(Stored data entries)
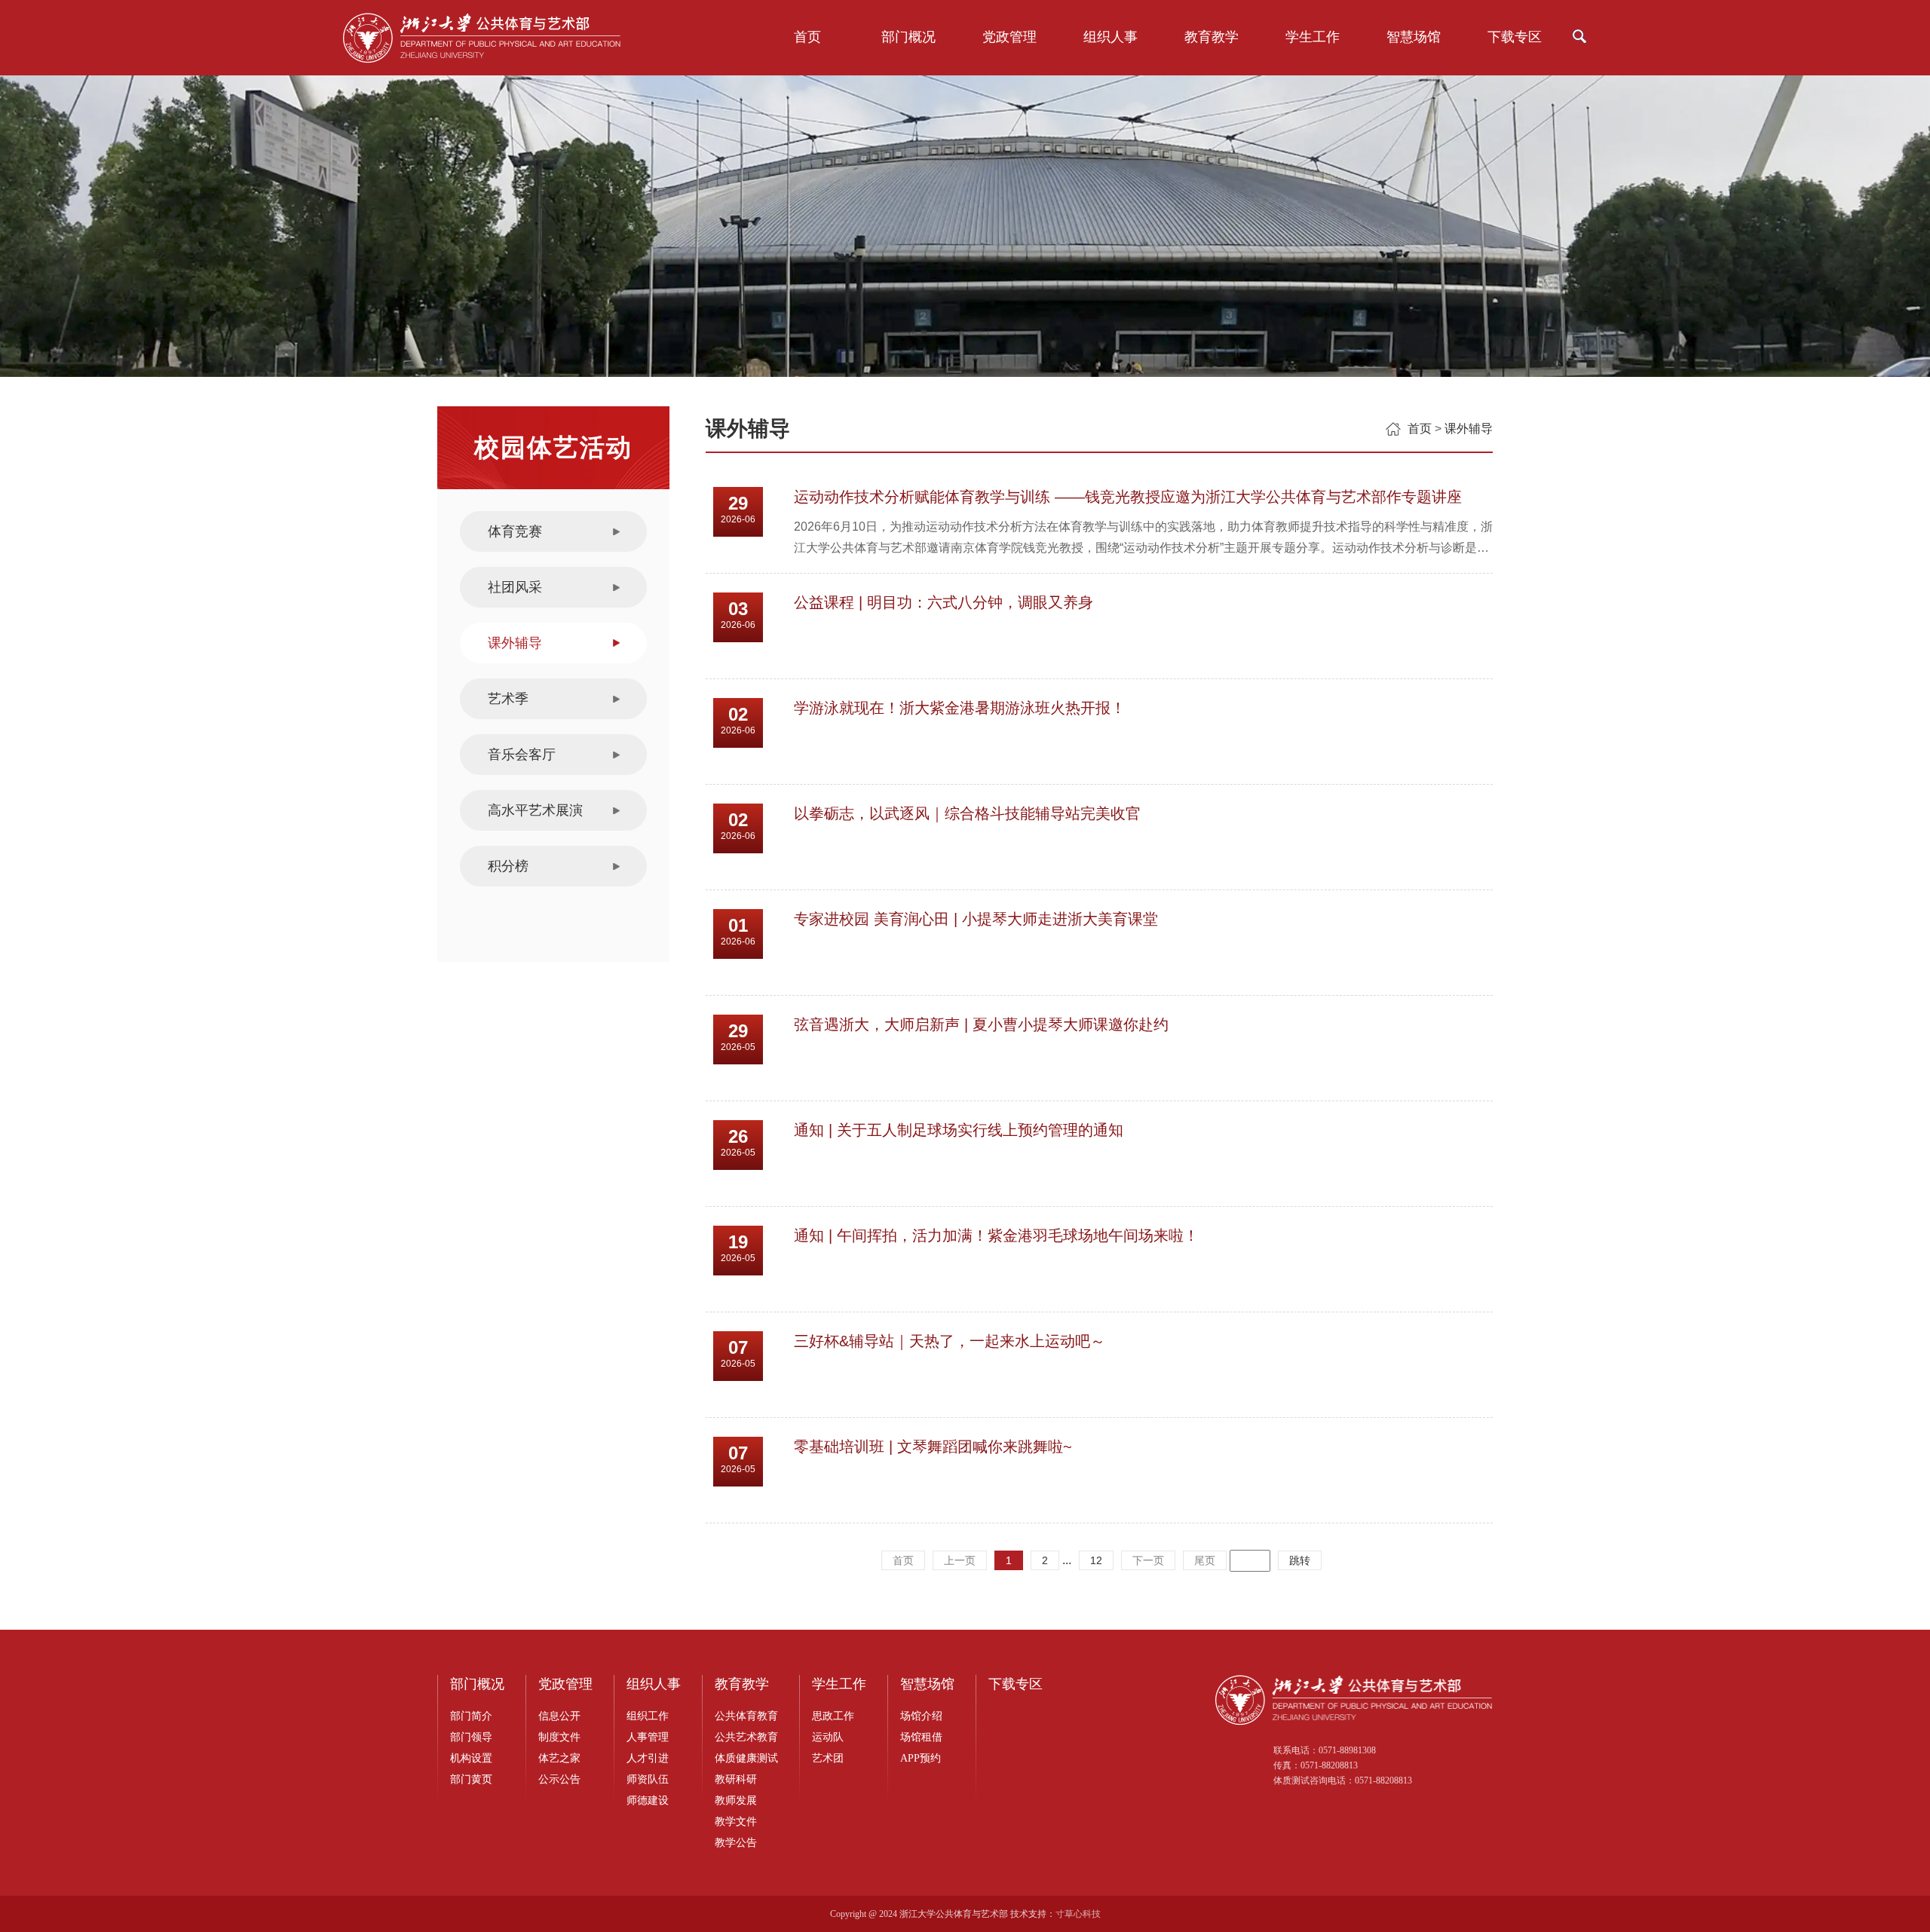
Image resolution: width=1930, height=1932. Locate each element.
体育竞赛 (515, 531)
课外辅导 (515, 643)
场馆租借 (921, 1737)
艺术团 (828, 1758)
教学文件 (736, 1821)
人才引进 (647, 1758)
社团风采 (515, 587)
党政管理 (1009, 36)
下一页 (1148, 1560)
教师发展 (736, 1800)
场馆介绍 (921, 1716)
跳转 (1299, 1560)
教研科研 (736, 1779)
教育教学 (1211, 36)
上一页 (960, 1560)
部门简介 (471, 1716)
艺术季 (508, 698)
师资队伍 (647, 1779)
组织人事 (1110, 36)
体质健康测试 (746, 1758)
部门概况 (908, 36)
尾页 (1204, 1560)
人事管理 (647, 1737)
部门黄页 (471, 1779)
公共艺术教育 (746, 1737)
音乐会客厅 (522, 754)
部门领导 (471, 1737)
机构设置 (471, 1758)
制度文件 (559, 1737)
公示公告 (559, 1779)
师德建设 (647, 1800)
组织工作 (647, 1716)
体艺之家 (559, 1758)
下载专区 (1514, 36)
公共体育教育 (746, 1716)
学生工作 (1312, 36)
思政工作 (833, 1716)
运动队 (828, 1737)
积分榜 (508, 866)
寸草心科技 (1078, 1914)
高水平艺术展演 (535, 810)
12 (1096, 1560)
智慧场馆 (1413, 36)
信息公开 (559, 1716)
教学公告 (736, 1842)
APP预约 (920, 1758)
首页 (807, 36)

## EXERCISE GOAL
Among the entries above, the line containing "人事管理 (647, 1737)", the line containing "运动队 (828, 1737)", and all lines between them are to be restated word for word; nothing else belongs in the reply.

## OUTPUT BELOW
人事管理 (647, 1737)
部门黄页 (471, 1779)
公共艺术教育 (746, 1737)
音乐会客厅 (522, 754)
部门领导 (471, 1737)
机构设置 (471, 1758)
制度文件 (559, 1737)
公示公告 (559, 1779)
师德建设 (647, 1800)
组织工作 (647, 1716)
体艺之家 (559, 1758)
下载专区 (1514, 36)
公共体育教育 (746, 1716)
学生工作 (1312, 36)
思政工作 (833, 1716)
运动队 (828, 1737)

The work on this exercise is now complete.